Instructions to follow –
Report each line of the data that has "Viewport" somewhere in it.

(Beginning of Data)

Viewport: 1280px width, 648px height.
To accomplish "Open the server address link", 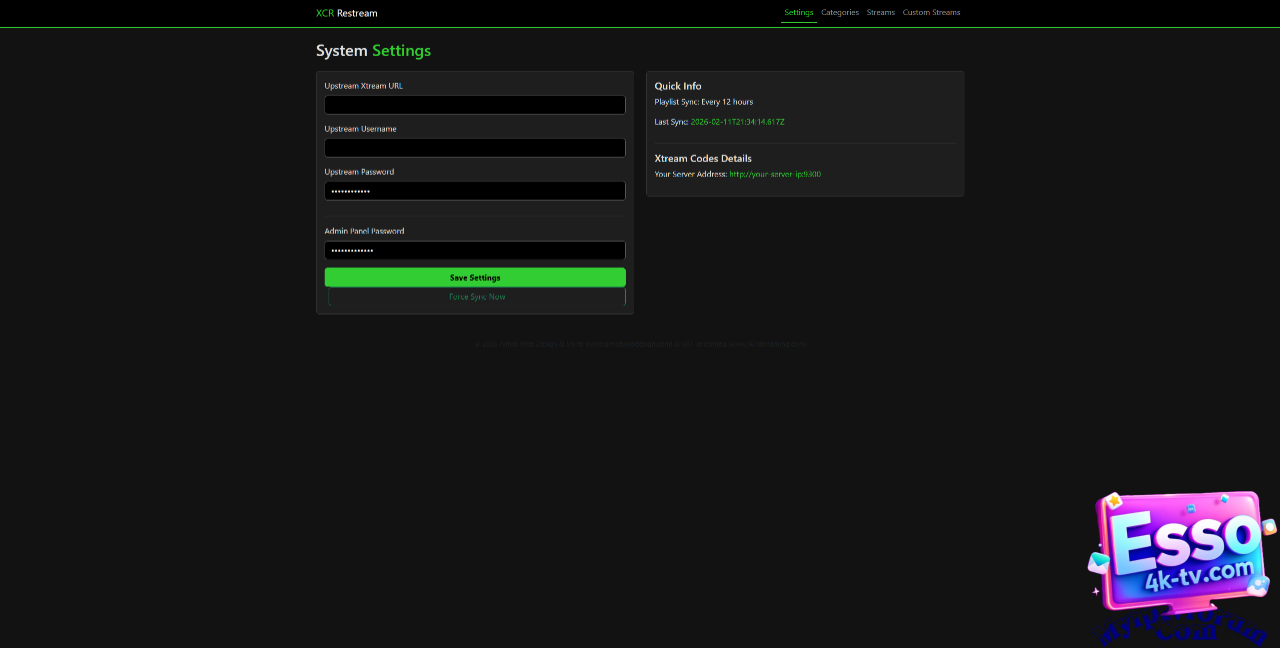I will (775, 174).
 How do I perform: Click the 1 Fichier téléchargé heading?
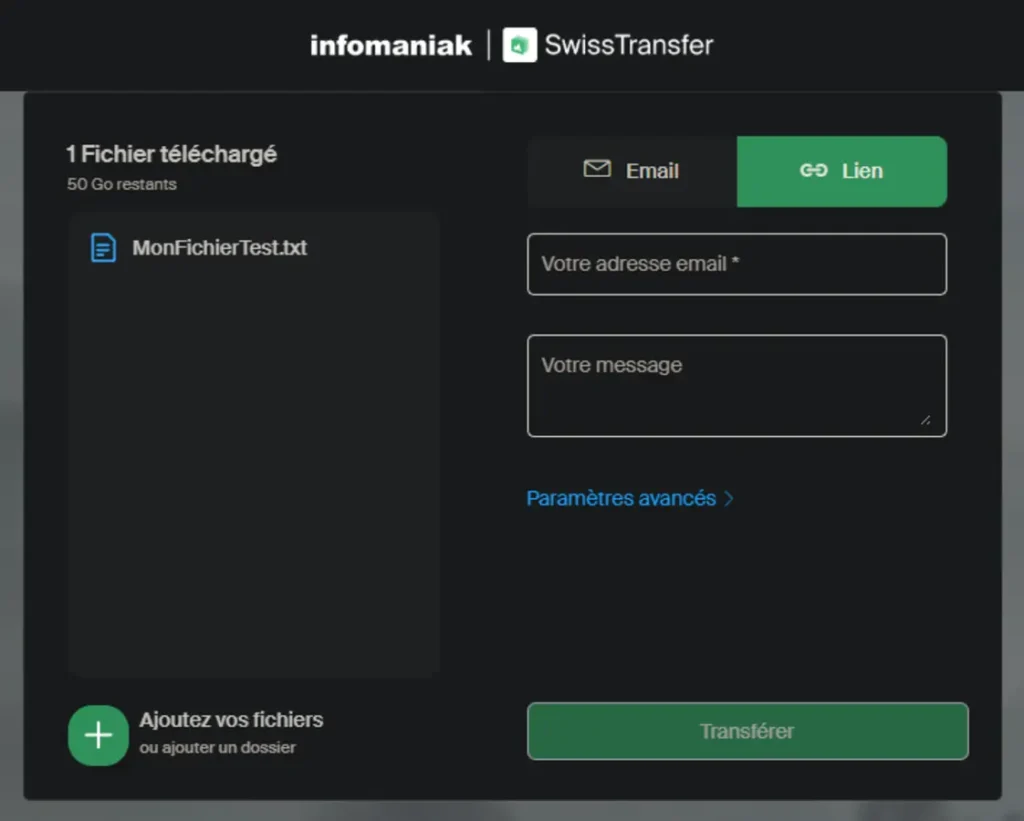click(171, 154)

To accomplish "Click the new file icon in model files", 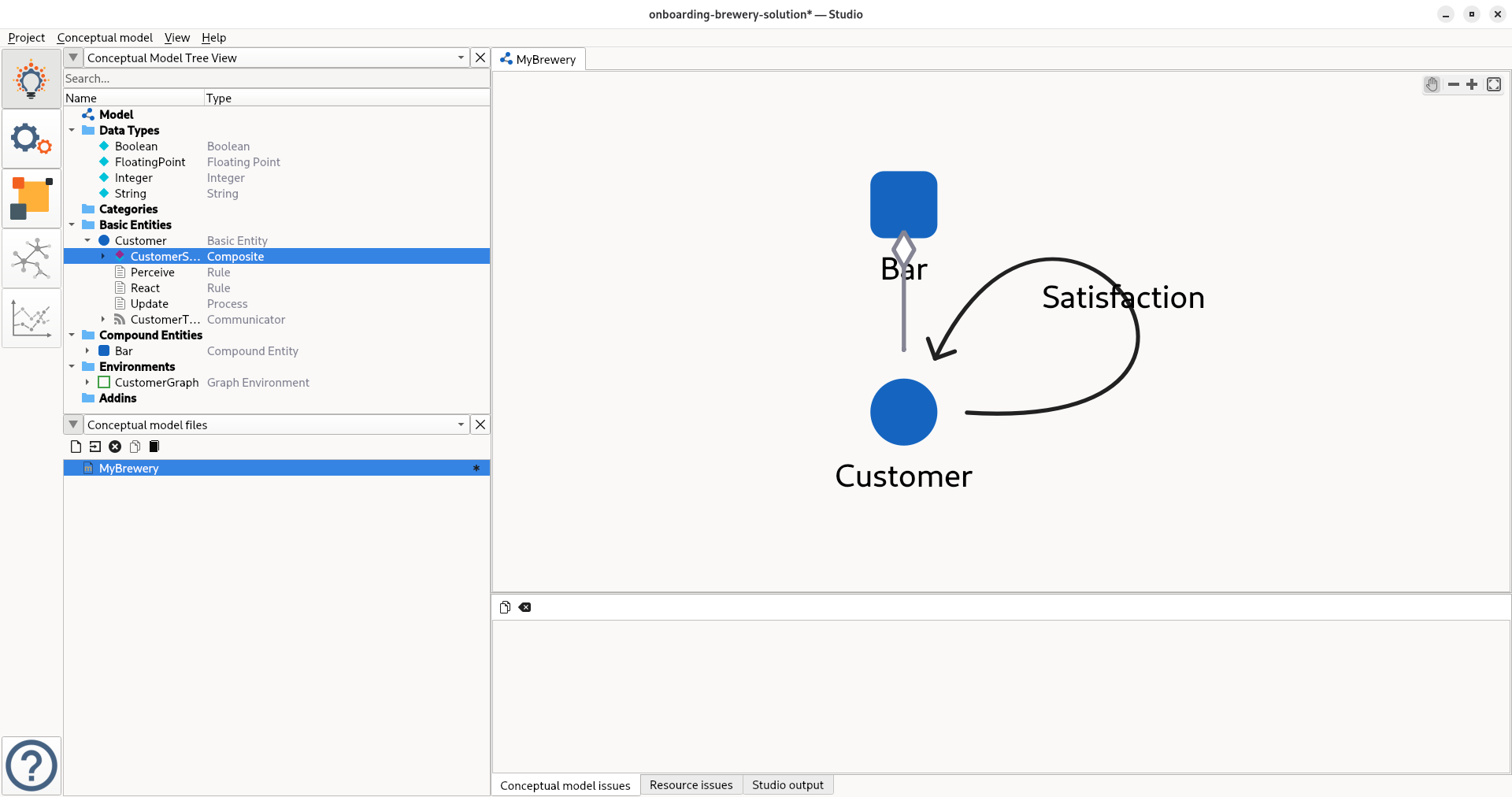I will (76, 447).
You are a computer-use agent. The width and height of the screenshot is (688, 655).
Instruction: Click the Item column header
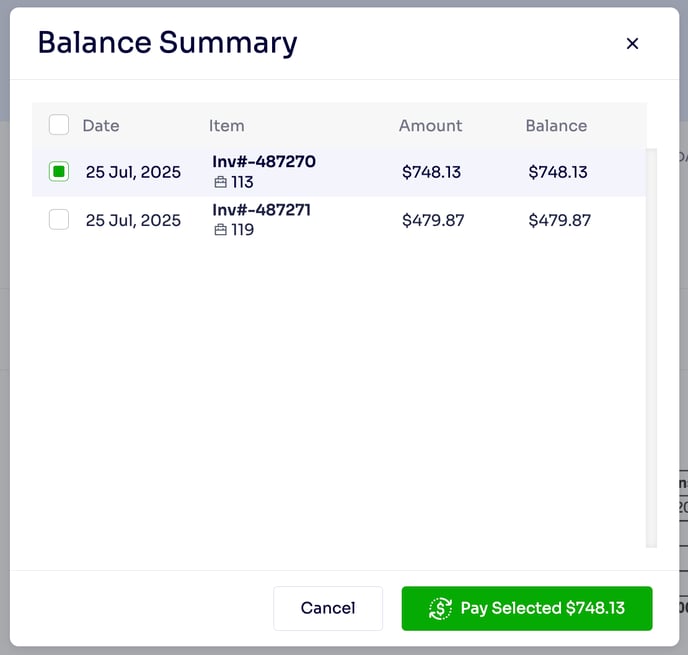(226, 126)
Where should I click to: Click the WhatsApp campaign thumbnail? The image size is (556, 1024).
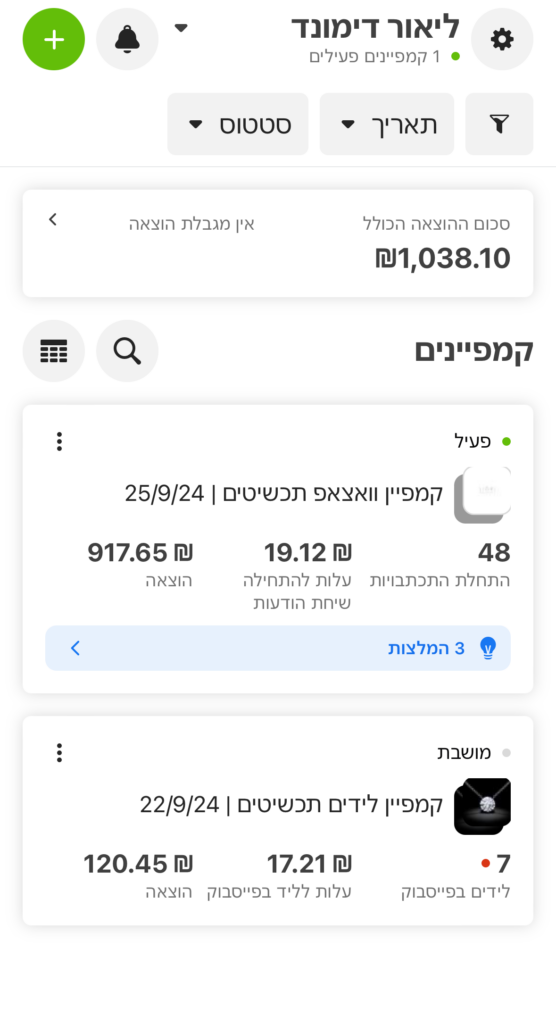482,495
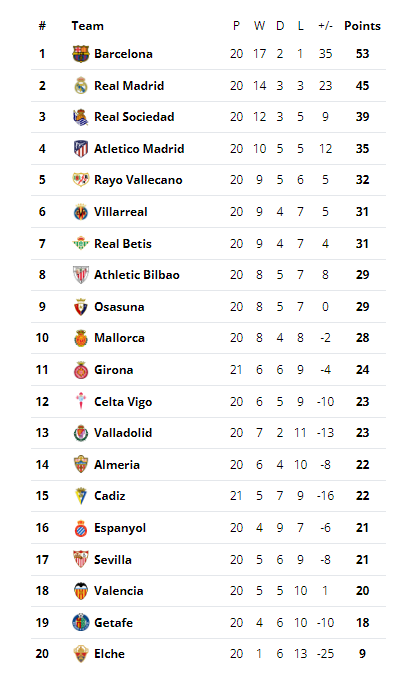Sort by the Team column header
Screen dimensions: 406x682
pos(87,26)
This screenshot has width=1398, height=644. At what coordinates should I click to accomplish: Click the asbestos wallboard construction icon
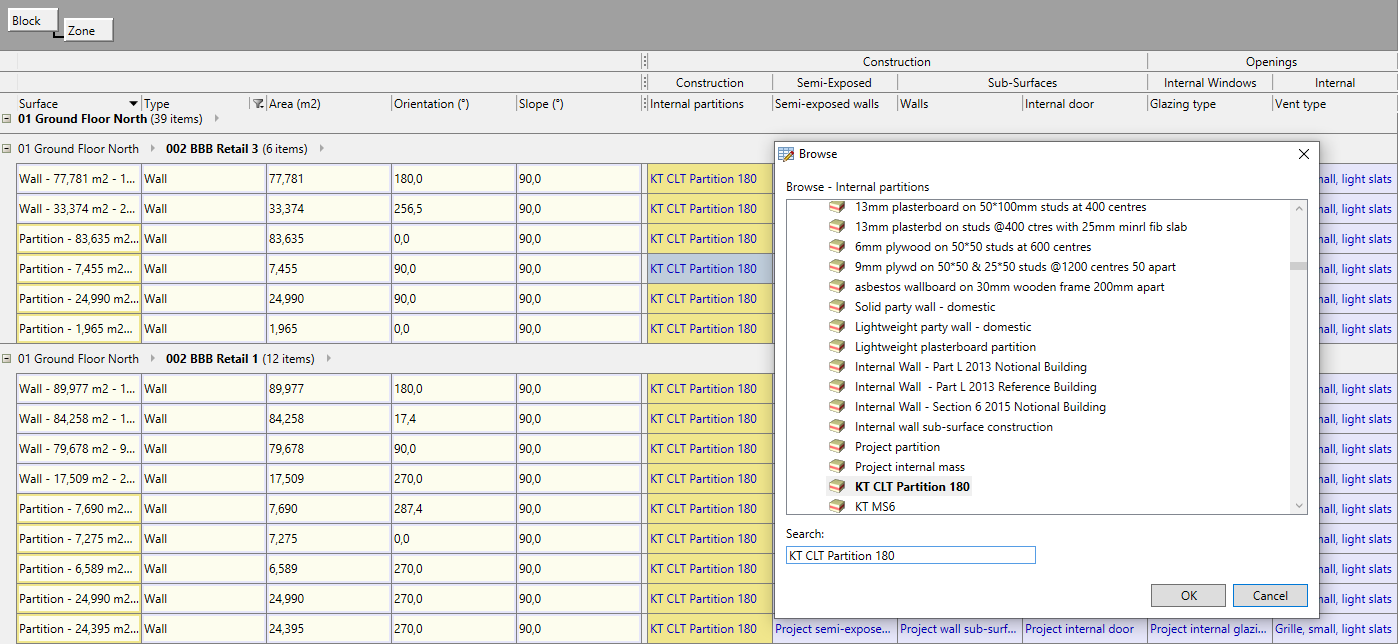837,287
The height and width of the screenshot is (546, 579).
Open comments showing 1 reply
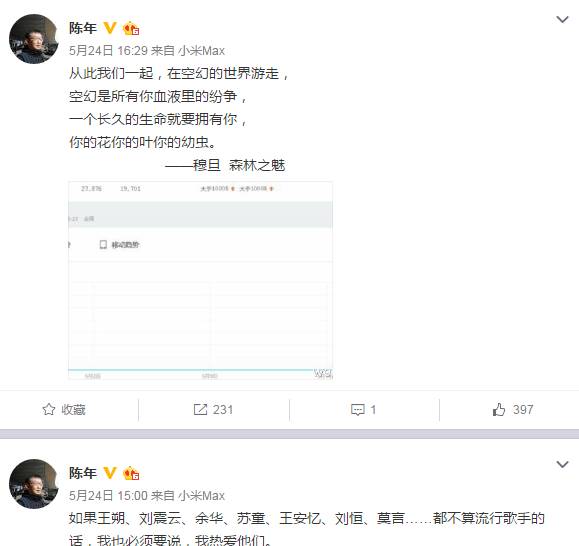[x=363, y=409]
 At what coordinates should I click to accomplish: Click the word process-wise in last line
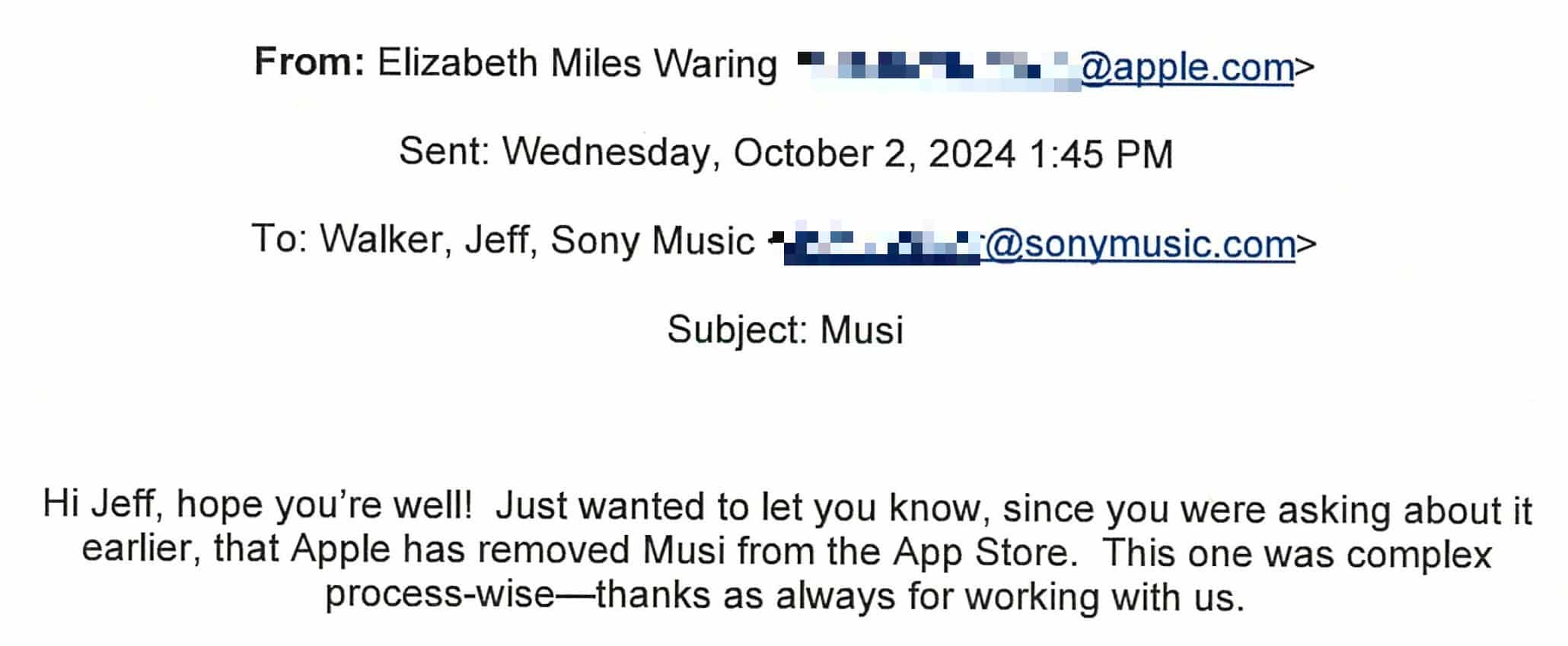point(440,595)
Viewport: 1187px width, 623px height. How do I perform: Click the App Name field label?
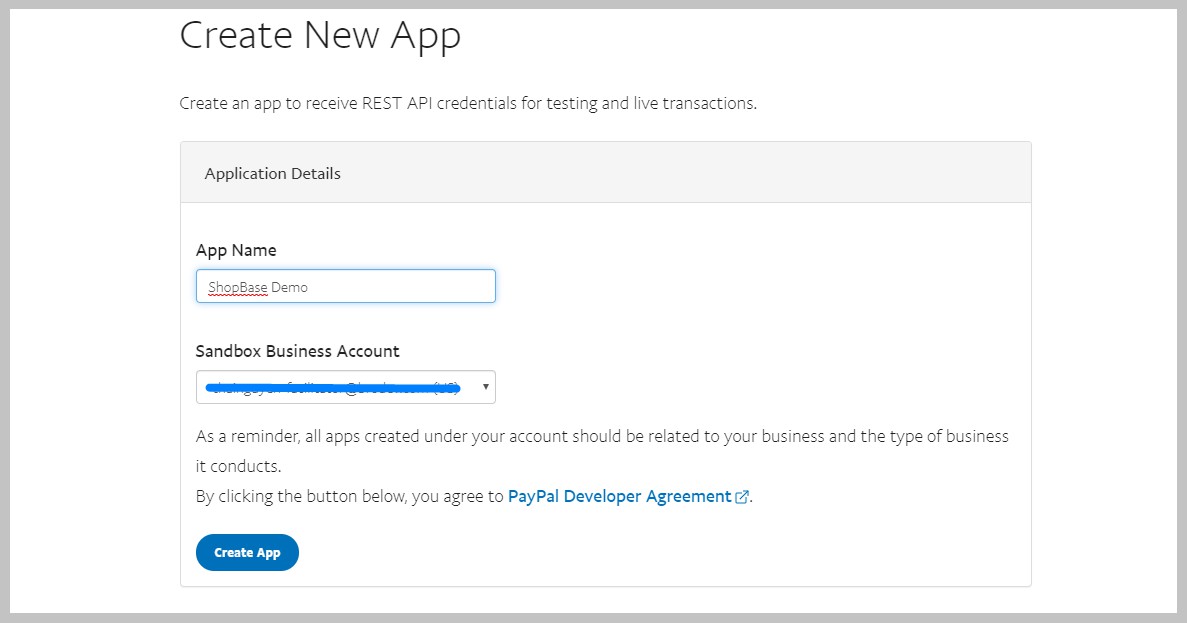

(End of Data)

Exercise response –
Viewport: 1280px width, 648px height.
Viewport: 1187px width, 623px height. How do I perform: Click the App Name field label?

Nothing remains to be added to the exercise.